Step-by-step explanation:

So we have the indefinite integral:

\int (\ln(x))^2dx

This is the same thing as:

=\int 1\cdot (\ln(x))^2dx

So, let's do integration by parts.

Let u be (ln(x))². And let dv be (1)dx. Therefore:

u=(\ln(x))^2\\\text{Find du. Use the chain rule.}\\\frac{du}{dx}=2(\ln(x))\cdot\frac{1}{x}

Simplify:

du=\frac{2\ln(x)}{x}dx

And:

dv=(1)dx\\v=x

Therefore:

\int (\ln(x))^2dx=x\ln(x)^2-\int(x)(\frac{2\ln(x)}{x})dx

The x cancel:

=x\ln(x)^2-\int2\ln(x)dx

Move the 2 to the front:

=x\ln(x)^2-2\int\ln(x)dx

(I'm not exactly sure how you got what you got.
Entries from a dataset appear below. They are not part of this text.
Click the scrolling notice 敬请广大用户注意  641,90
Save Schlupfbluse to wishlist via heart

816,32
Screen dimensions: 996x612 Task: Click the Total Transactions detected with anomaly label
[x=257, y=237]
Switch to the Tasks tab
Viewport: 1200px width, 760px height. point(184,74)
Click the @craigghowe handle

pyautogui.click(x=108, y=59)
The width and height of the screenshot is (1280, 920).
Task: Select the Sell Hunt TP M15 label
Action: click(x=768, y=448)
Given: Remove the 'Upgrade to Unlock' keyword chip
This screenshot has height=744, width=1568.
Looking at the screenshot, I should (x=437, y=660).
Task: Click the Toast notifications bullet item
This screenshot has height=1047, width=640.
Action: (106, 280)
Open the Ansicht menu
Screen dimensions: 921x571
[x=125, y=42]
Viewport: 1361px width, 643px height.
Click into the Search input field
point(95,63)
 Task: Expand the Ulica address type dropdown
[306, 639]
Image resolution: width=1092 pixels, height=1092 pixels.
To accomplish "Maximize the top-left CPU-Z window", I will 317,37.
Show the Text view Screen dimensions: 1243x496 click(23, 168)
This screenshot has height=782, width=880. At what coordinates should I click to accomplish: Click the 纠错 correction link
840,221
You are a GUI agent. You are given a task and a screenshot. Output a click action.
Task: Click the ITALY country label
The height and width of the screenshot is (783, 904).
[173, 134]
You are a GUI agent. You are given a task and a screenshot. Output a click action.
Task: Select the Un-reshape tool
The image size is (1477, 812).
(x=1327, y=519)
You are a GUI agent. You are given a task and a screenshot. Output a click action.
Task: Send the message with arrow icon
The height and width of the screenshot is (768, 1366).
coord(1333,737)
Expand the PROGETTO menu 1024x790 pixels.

Perhaps you differentiated incorrectly?)

Now, let's use integrations by parts again for the integral. Similarly, let's put a 1 in front:

=x\ln(x)^2-2\int 1\cdot\ln(x)dx

Let u be ln(x) and let dv be (1)dx. Thus:

u=\ln(x)\\du=\frac{1}{x}dx

And:

dv=(1)dx\\v=x

So:

=x\ln(x)^2-2(x\ln(x)-\int (x)\frac{1}{x}dx)

Simplify the integral:

=x\ln(x)^2-2(x\ln(x)-\int (1)dx)

Evaluate:

=x\ln(x)^2-2(x\ln(x)-x)

Now, we just have to simplify :)

Distribute the -2:

=x\ln(x)^2-2x\ln(x)+2x

And if preferred, we can factor out a x:

=x(\ln(x)^2-2\ln(x)+2)

And, of course, don't forget about the constant of integration!

=x(\ln(x)^2-2\ln(x)+2)+C

And we are done :)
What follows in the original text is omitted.